◆ **Task details**
For this exercise, write out each entry below exactly, omitting the images.

[Start of section]

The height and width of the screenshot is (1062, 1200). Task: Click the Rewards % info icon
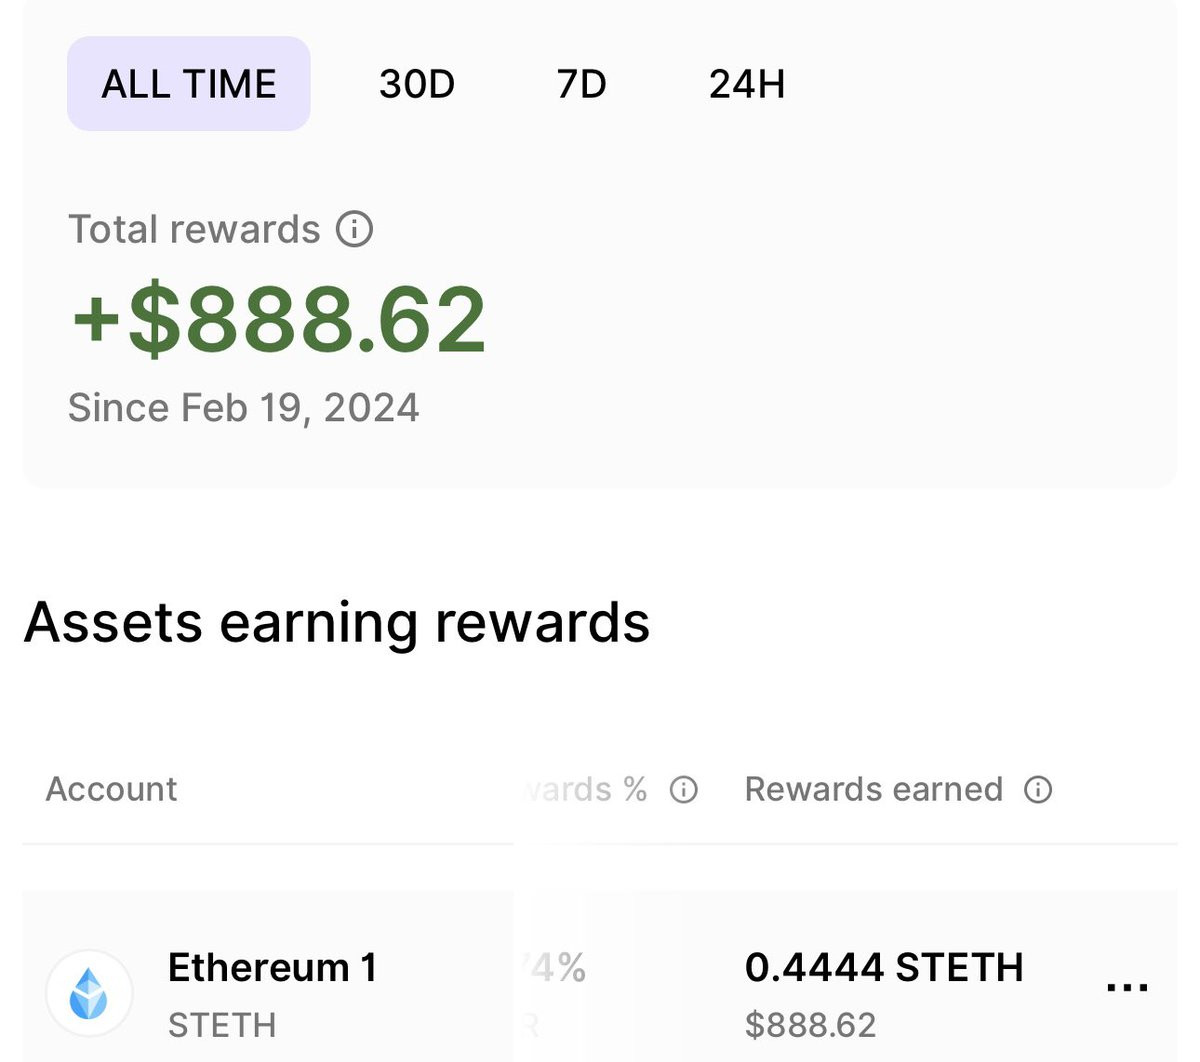(x=683, y=790)
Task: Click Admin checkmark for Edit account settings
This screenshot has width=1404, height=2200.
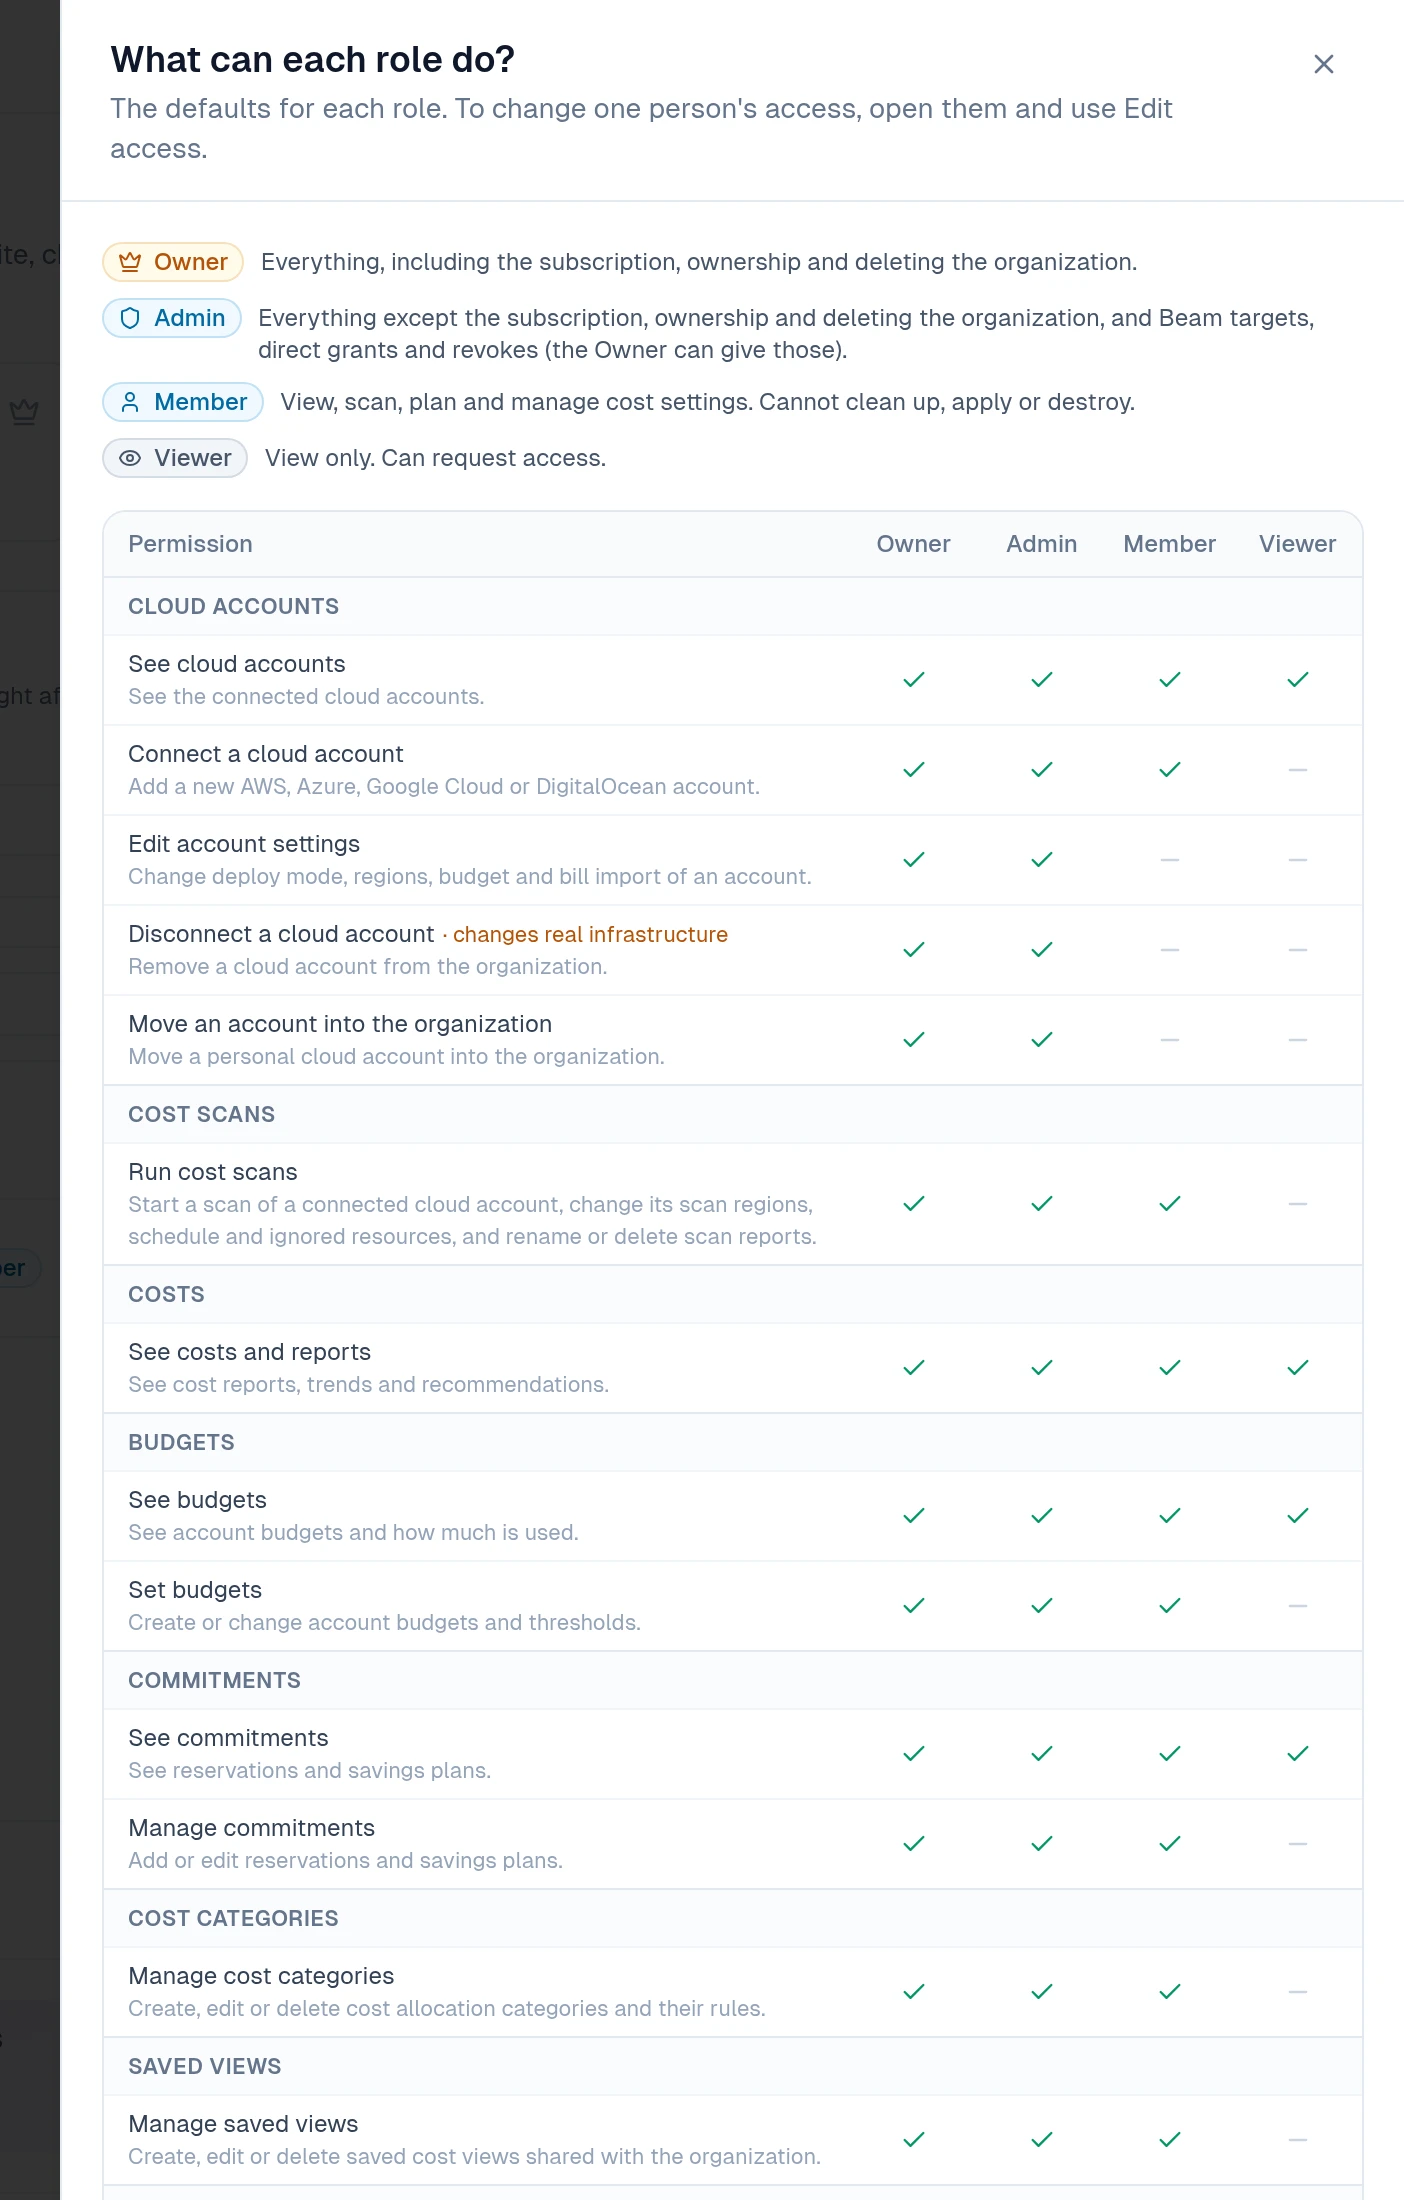Action: tap(1041, 860)
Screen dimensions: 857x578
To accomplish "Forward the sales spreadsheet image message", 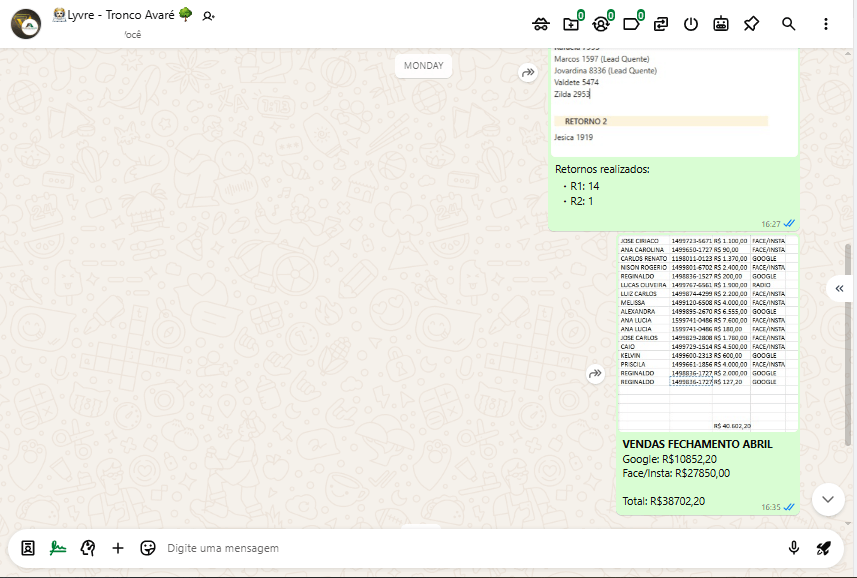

[End of section]

◆ **Answer below**
The height and width of the screenshot is (1062, 1200). Task: Click the Rewards % info icon
(x=683, y=790)
Task: Click Admin checkmark for Edit account settings
This screenshot has width=1404, height=2200.
Action: tap(1041, 860)
Screen dimensions: 857x578
To accomplish "Forward the sales spreadsheet image message", 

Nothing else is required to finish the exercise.